His brow furrowed in confusion. “What’s that?”

“She said Wolf offered you the Revolutionary War score years ago and you turned it down.”

His face went blank. “Yeah. Livi was still in school. She and mom needed me close by. And for some reason Wolf always insists on having his composer on set during filming. I couldn’t just leave my family to go traipsing around old battlefields.”

“That documentary won all kinds of awards. Do you regret turning it down?”

He shook his head, his eyes focused on their interlocked hands. “Not for a second.” He looked up at her and smiled, the corners of his eyes crinkling. “It all worked out in the end. And now maybe I’ll get to score this film.”

“You will. I know it.”

The curtain to the bay whipped open. Noah dropped her hand and sat back in the chair, as though they’d been caught doing something much more scandalous than holding hands. A nurse—the friendly blonde one who wore purple socks with cat faces on them—appeared with a stack of paperwork.

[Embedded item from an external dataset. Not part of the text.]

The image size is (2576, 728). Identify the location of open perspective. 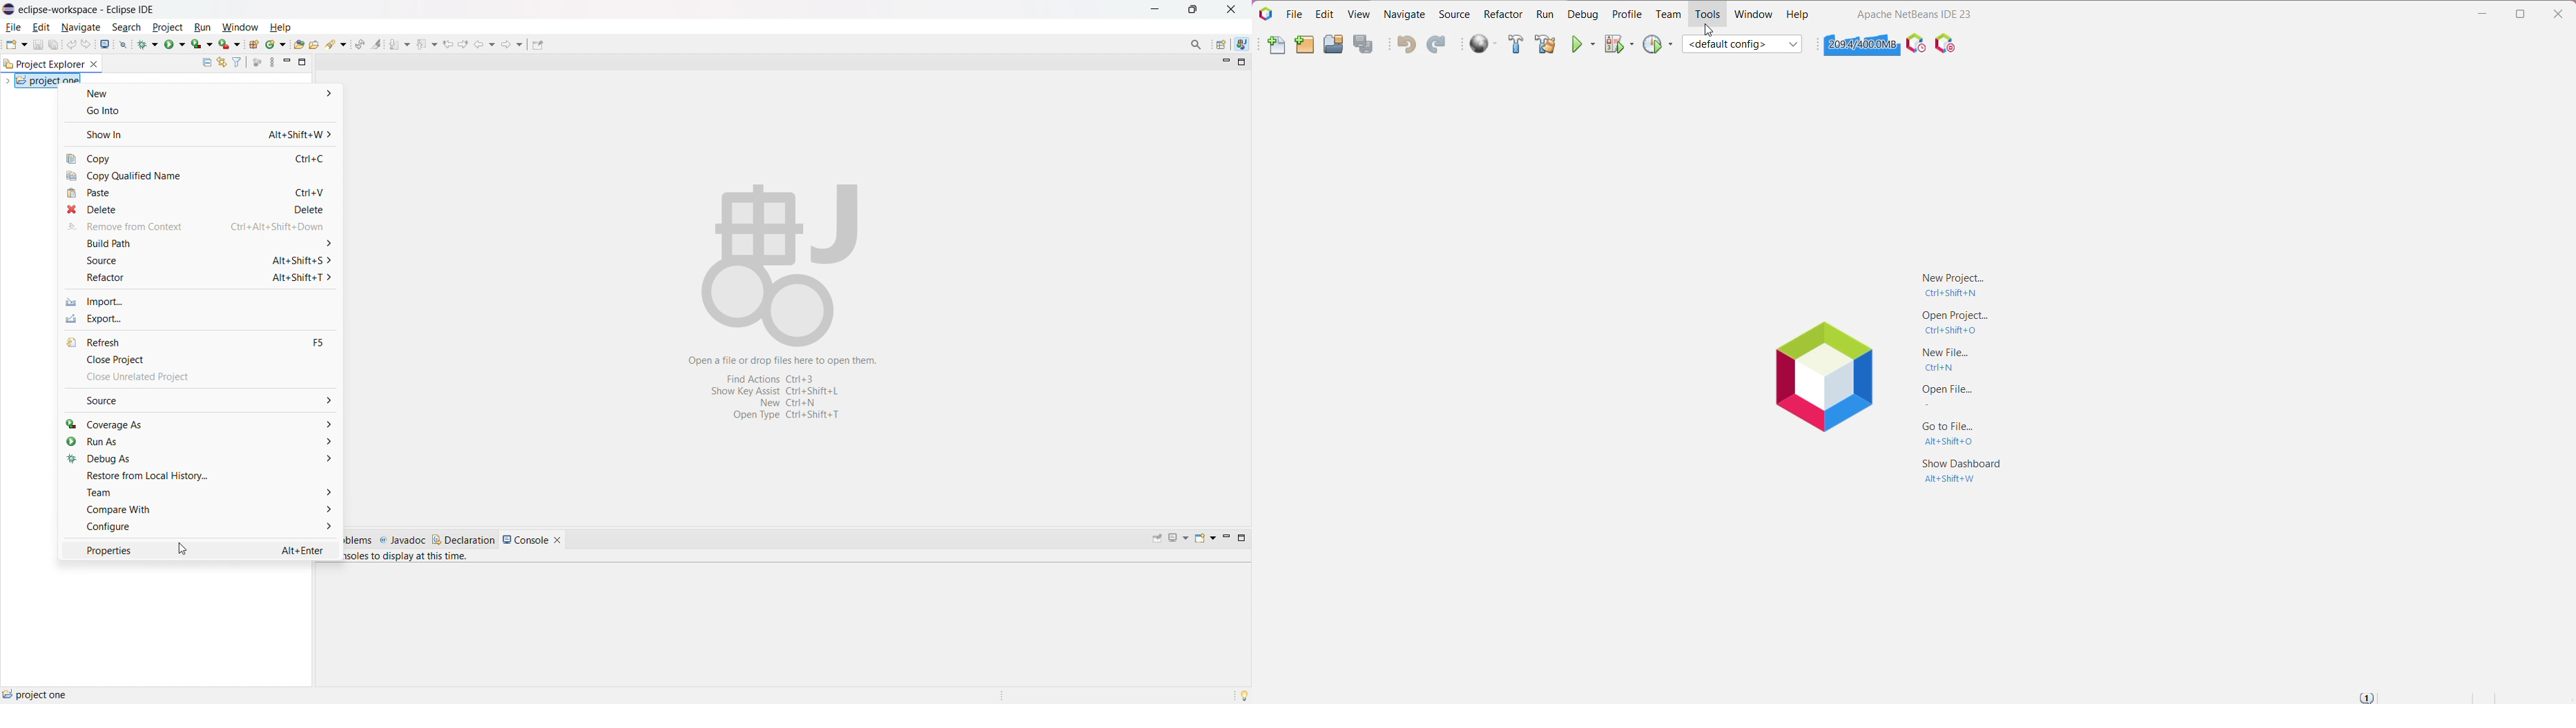
(1222, 45).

“Good news,” she said, waving the papers. “Discharge papers.”

“You are an angel,” Callie said.

“Keep taking the Benadryl every four to six hours until you are completely symptom free,” the nurse said. “Do you have Benadryl?”

Noah dropped his head, hiding his laugh, though his shoulders shook.

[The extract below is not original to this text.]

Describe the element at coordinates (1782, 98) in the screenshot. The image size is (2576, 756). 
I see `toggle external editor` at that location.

“Yes, I think I’ve got more than enough,” Callie replied with a smile.

“Alright. Now if you feel any of your symptoms return, or you have any difficulty breathing, you should come right back in and see us again. But I hope you don’t have to.”

By the time they got back to The Barclay, it was after midnight. Callie and Noah had been texting with both her mother and Liv throughout their time in the ER, so she wasn’t surprised that they hadn’t waited up. It wasn’t until they closed the door to their hotel room that she realized how tired she was. The constant dull ache in her lower back was already growing to a singeing pain, sharp enough to make her suck in a breath when she moved the wrong way. Too many hours sitting in a hospital bed and she’d be paying for it for days.

She reached behind herself to unzip her dress, hissing as the pain tore through her.

Noah was there in an instant, his hand closing around her forearm and gently bringing it back to her side. “Let me,” he said as he dragged the zipper down, his fingertips brushing over her spine with each new inch of skin that was exposed.

The touch set all her nerve endings on alert, her skin tingling. His hand lingered, just barely touching the small of her back. Every ounce of her awareness was focused on that single point of contact, on the immense heat of his touch and how badly she wanted more of it.

She held the front of her dress to her chest so it wouldn’t fall down and glanced at him over her shoulder. “Thank you.”

He hummed an acknowledgment, a low sound that vibrated through her. Their eyes met over her shoulder and for a moment, she thought he might kiss her, their bodies drawing nearer to each other as though they were magnetized. His hazel eyes hooded and darkened to a deep, mossy green, and his jaw tightened in a way that made his already full lips seem so much fuller. He glanced at her mouth and she leaned a fraction of an inch closer.

Kiss me.

But then he blinked, his eyes cleared, and he dropped his hand, stepping back from her. He turned away, shoving his hand roughly through his hair.

“We should get some sleep,” he said. Like nothing had happened.